As pessoas que estão recebendo orientação transacional geralmente estão em luta com aquilo que Chris Argyris e Don Schön (1974) chamaram de comportamentos modelo I:
- Eu sou independente e sigo minha própria agenda.
- Eu procuro o controle unilateral de mim mesmo e dos outros.
- Eu maximizo o ganho, advogando minha posição, mas sem atrapalhar os outros.
- Eu sou vulnerável, quando suprimo meus sentimentos e escondo os erros.
- Eu tenho que administrar as impressões para ser reconhecido e evitar parecer incompetente.
- Por outro lado, as pessoas que estão no modo transformacional têm mais probabilidade de encontrar um conjunto diferente de comportamentos que Argyris e Schön chamam de modelo II:
- Eu sou relacionado e construo uma visão compartilhada.
- Eu estou plenamente comprometido com a missão da organização e inspiro esse compromisso para os outros.
- Eu equilibro a argumentação, buscando os pontos de vista de outros.
- Eu sempre aprendo com meus erros e vejo como contribuo para meus próprios problemas.

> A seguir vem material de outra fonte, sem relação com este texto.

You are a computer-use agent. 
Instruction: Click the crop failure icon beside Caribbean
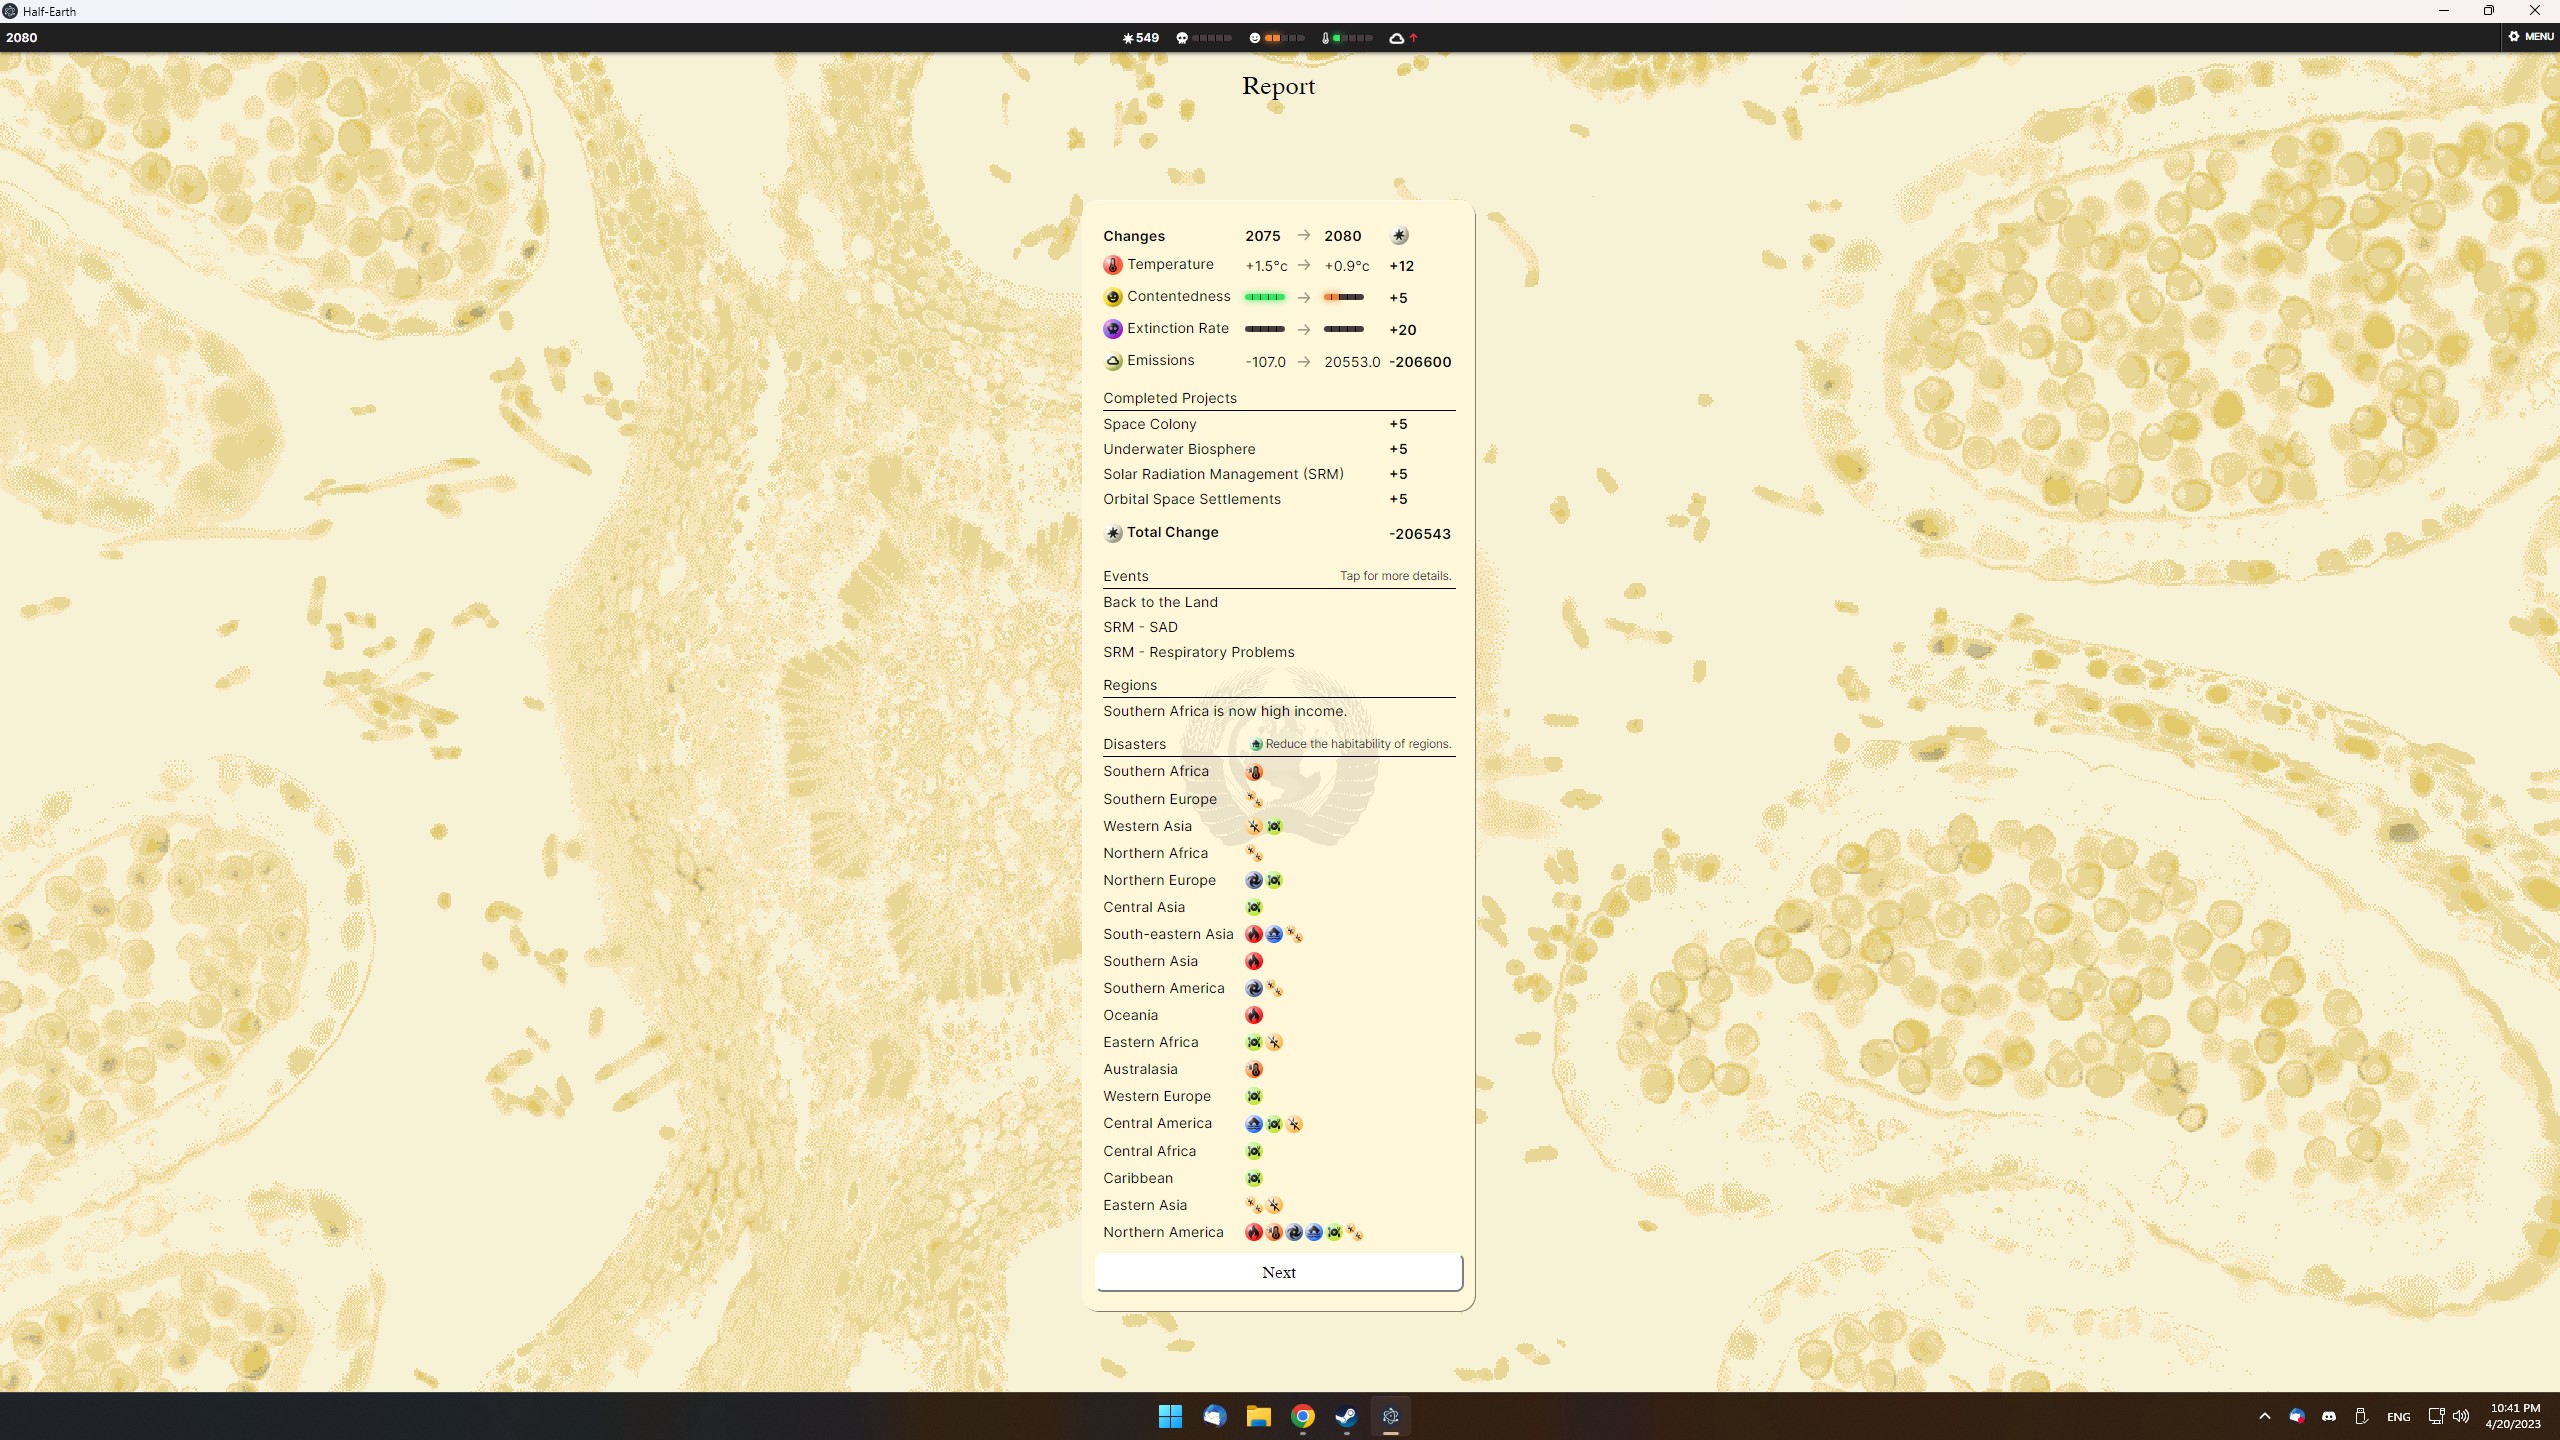(x=1254, y=1178)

- Ser bom permite-me parecer bom.
Orientação em PNL
O orientação está se tornando uma parte importante da prática da PNL, particularmente para os practitioners que estão trabalhando com as organizações empresariais. De modo diferente de outros practitioners de administração geral, os profissionais da PNL têm uma compreensão muito melhor de alguns dos processos humanos básicos que são muito importantes na orientação: padrões para a construção de autoimagens fortalecedoras, administração de estados emocionais, padrões de pensamento, resultados bem formulados, acompanhamento, construção de rapport, calibragem, eliciação de estado, ancoragem, ressignificação, mudança de crenças, padrão "como se", e muitos outros atos de mágica com os quais aqueles que desconhecem a PNL nem sequer sonham. Apesar da força aparente de seu conjunto de ferramentas, eles precisam abordar a tarefa de orientar com muita humildade. Sem dúvida, essa é uma tarefa sagrada. Eles precisam participar do sentimento que Ben Ezra expressou no século segundo depois de Cristo: "Eu aprendi a sabedoria com todos os meus professores e o ensino com todos os meus alunos."